Однако же, как ни диковинно, усталости я не ощущал. Сапоги змеиной кожи летели подо мною, а тело мое было легко, как дыханье воздуха. А затем случилось так, что, хоть и отвернул я голову свою ненадолго от суши слева от меня и от моря справа, какой-то непокой шире и превыше моих мук вынудил меня вновь обратиться к океану, ибо помстилось мне, будто обеспокоило меня воспоминанье о том, что я только что увидел, но вспомнить, что это, я не мог. Но тут же узрел то, что на меня так подействовало, хотя глаза не передали мозгу никакого сообщенья, когда в последний раз видели они прибой. Он был ближе. Он надвигался. Но не только сами волны – с ними и лонгшезы. Мотнувши головою влево, я обнаружил то, чего ожидал: горы с розовыми виллами тоже подступали – дистанция меж склонами и морем сужалась, покуда не стало казаться, что вот-вот, и лонгшезы окажутся в садах вилл, а курившие трубки – по колено в соленой воде, и волны заплещут вверх и зальют собою аккуратные зеленые лужайки, и затопят гостиные домов креветочного цвета.

Но дорога из искусственного снега все еще расстилалась предо мной – и вдруг следы прекратили лететь вперед, и меня дернуло судорогой косности и безмолвия, а небо спустилось свинцовым пологом с желтым кругом, нарисованным посредине его. И желтый этот круг снизошел с небом вместе мертвым грузом, и, ударивши по голове мне, солнце растеряло весь свой вес и все очертанья, ибо растаяло и, ручейками стекши мне по лицу и плечам, мягким лепестком пламени, словно плюха меда, застыло в складке моего рукава.

И вот уже снова раздался клич попугаев: «Аминь! Аминь! Аминь!» – и страницы Второзакония спорхнули на лицо мне, и я, опустив лампу, расплылся в сон безмятежной красоты, а белые простыни постели моей, прохладные, как вода, колыхались вокруг моих членов и вздыхали: «Твое путешествие окончено – так заведи ж часы… так заведи часы… так заведи часы…» – и неизреченно счастливый оттого, что более не бодрствую крепко, повернулся я в великой постели на другой бок, и сна мне стало и в том, и в другом глазу вдоволь.

Я купил пальму

Первая публикация в исправленном виде: «Peake's Progress», «Аллен Лейн», Лондон, 1978

Быть может, все потому, что у меня чердак протекает, поскольку я неисправимый романтик. Мне до сих пор не дают покоя «Копи царя Соломона». У меня в памяти перемешались «Коралловый остров» и «Баллады голубой воды».[7] В восторге воспоминаний лежат, перепутавшись, «Остров сокровищ» и «Вперед, на Запад!». Бен Ганн и Эймос Ли,[8] Ахав и Крузо – они по-прежнему со мною в мешанине папоротников и пальм.

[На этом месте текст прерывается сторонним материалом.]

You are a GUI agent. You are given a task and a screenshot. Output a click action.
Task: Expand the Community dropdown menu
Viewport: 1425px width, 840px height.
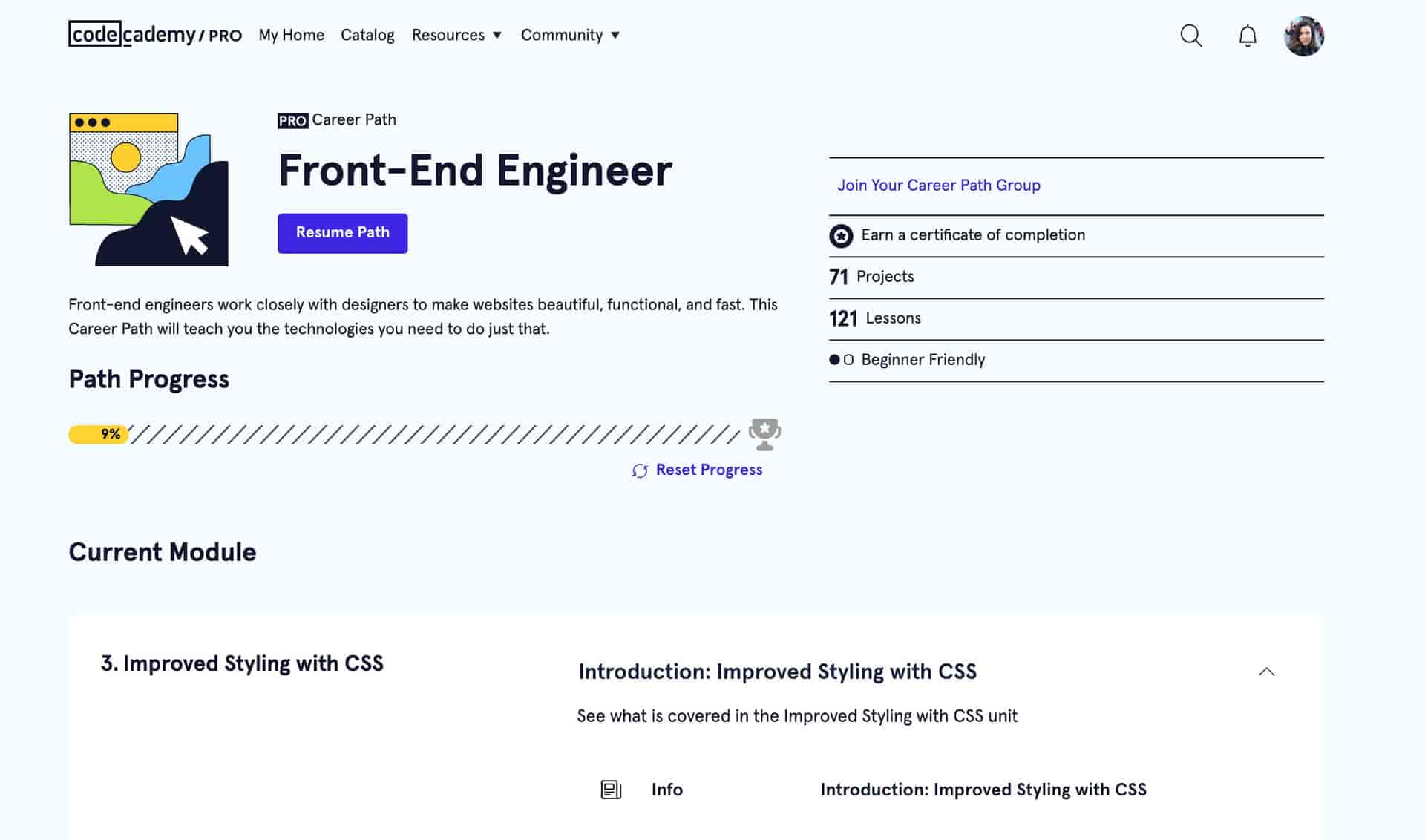click(570, 35)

Да, пальмы – потому что меня всегда манили к себе тропики. Те тропики, что отыскиваешь между толстых картонных крышек переплета в книжках историй с загнутыми уголками захватанных пальцами страниц. Тропики, каких хочешь, а не какие они есть.

Но я никогда не был ни благоразумен, ни достаточно честен или храбр, чтобы признать, что весь этот мир радужной окраски так же фальшив, как паричок морковного цвета. Но я уж таков, и именно поэтому совершил этот бунтарский жест, издал этот вопль против машинного века – что повлекло за собой причудливую череду последствий.

Все началось однажды утром на острове Сарк. В тот день витало что-то в воздухе – пряное благоухающее что-то, само по себе почти тропическое, хотя небеса мне свидетели – от меня до островов пряностей, колибри и черепах пролегали тысячи миль. Но я вдыхал глубоко – и я томился. Томился. По чему? Сначала этого я не знал, но понимал: наверняка по чему-то такому, что было у меня в детстве. По символу, видать.

Пока все это у меня внутри происходило, я поймал себя на том, что расхаживаю взад-вперед по ершистой лужайке перед нашим домом; когда же остановился, перед глазами у меня все расплылось, и я увидел долгие пляжи Сакроты и мятущиеся головы пальм… и тут взор мой прояснился – я снова был на Сарке и вперялся в середину газона, на котором росла лишь шершавая трава.

Тогда-то я и понял, чего хочу. Я желал свою собственную пальму – настоящую живую пальму, чтобы стояла она гордо и прямо перед окнами моего дома, а ветви ее трепетали в мягком воздухе. Вот чего мне хотелось.

– Что ты делаешь, Джон?

То был голос моей жены, донесшийся с крыльца.

– В чем дело? Призрака увидал?

– А, да нет, ничего, – ответил я. (И тогда, и до сих пор я лгу по привычке.)

– Ну а по мне, так ты на вид словно спятил, – сказала моя жена. – Иди кофе пить.